Two million people pass through the north of Phuket every year — Phuket International Airport is just five minutes from Hat Nai Yang, a northern beach so quiet that, between November and February, sea turtles crawl ashore to lay their eggs on its sleepy golden sands. But the visitors are rushing to the bright lights, big hotels and beaches of Phuket's west coast. The hordes barely glance at north Phuket when they arrive and, as it is a good hour's drive from the package tour action, they only glimpse it again on the day they return to the airport to fly home. And for those of us who love this secret corner of Thailand — that's just fine. Why do we fall in love with a place? For the same reason we fall in love with a person.

Your eyes suddenly open and you are struck by the revelation that you are in the presence of magic. That is what happened to me one morning on Hat Nai Yang beach. I had been coming to Thailand for over 20 years. I'd been to weddings and wats, lazed on the beaches and swum the warm waters, taken a ride on tuk-tuks and elephants. But it was not until I came to that pristine beach that I fell in love with Thailand.

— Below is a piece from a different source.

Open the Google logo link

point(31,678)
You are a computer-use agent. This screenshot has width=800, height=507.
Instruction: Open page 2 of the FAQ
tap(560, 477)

The Andaman Sea was as unmoving as a mirror. Nothing stirred on the crystal waters save for the solitary longtail of a fisherman the colour of teak. Wade out for 30 minutes and the water only came up to your chest. The bay was a perfect bow shape, lined by tall, feathery casuarina trees. The only sound was the soft voices that drifted across from the line of seafood restaurants on the beach. The heat made everything shimmer and shift, like the vision of a tropical island in a dream.

All the trappings of mass tourism — the jet skis, the sunburned crowds and the banana boats and the babble — were conspicuous by their absence. Hat Nai Yang, I thought, must have looked exactly like this one hundred years ago. I had never seen a beach so totally unspoilt. And my heart went boom.

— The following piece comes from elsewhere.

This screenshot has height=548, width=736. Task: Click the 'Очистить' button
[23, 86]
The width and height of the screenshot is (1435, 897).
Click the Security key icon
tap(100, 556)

Just beyond the majestic sweep of Hat Nai Yang's bay is Hat Mai Khao — the last beach before Phuket ends and you cross the bridge to Phang-Nga and the Thai mainland. This final beach is far more remote than Hat Nai Yang. There are no restaurants here, no longtails, and no people. A combination of fast currents and the presence of a national park keep almost everyone away. While writing my novel set in north Phuket, Catching the Sun, I spent endless hours walking on Hat Mai Khao and I never saw another soul.

With its huge expanse of sloping white sands, and its feeling of total solitude, Hat Mai Khao is a wild and lonely place, a dead ringer for the beach at the end of Planet of the Apes, when Charlton Heston discovers the Statue of Liberty poking from the sands. Walk a while on Hat Mai Khao and you feel like the last person left alive in the world. Then you go inland from those lonely, beautiful beaches of north Phuket. And you are reminded that, before the last 40 years of tourism, this island had centuries when it was one of the world's great trading posts. There are still plantations of pineapple and rubber in the north of Phuket, although the tin mines are abandoned now. It is an area of thick, lush vegetation, and tiny villages surrounded by 50 shades of green.

The great walk of this part of Phuket is between the north's two waterfalls — the Ton Sai Falls and the Bang Pae Falls. You will read in guidebooks that this walk takes a few hours — however, you will only hear this from someone who has never done it. The reality is that the two waterfalls are separated by miles of dense rainforest where tigers and sun bears once roamed, and boar, cobras, flying foxes and gibbons still thrive.

You should not embark upon the trek without good walking boots and a machete. You will know when you have made it because you will hear the singing. It reaches you as you stagger out of the last of the rainforest, a high-pitched and bittersweet hooting, unearthly and unforgettable, like nothing you have heard in your life. This is the song of the gibbons.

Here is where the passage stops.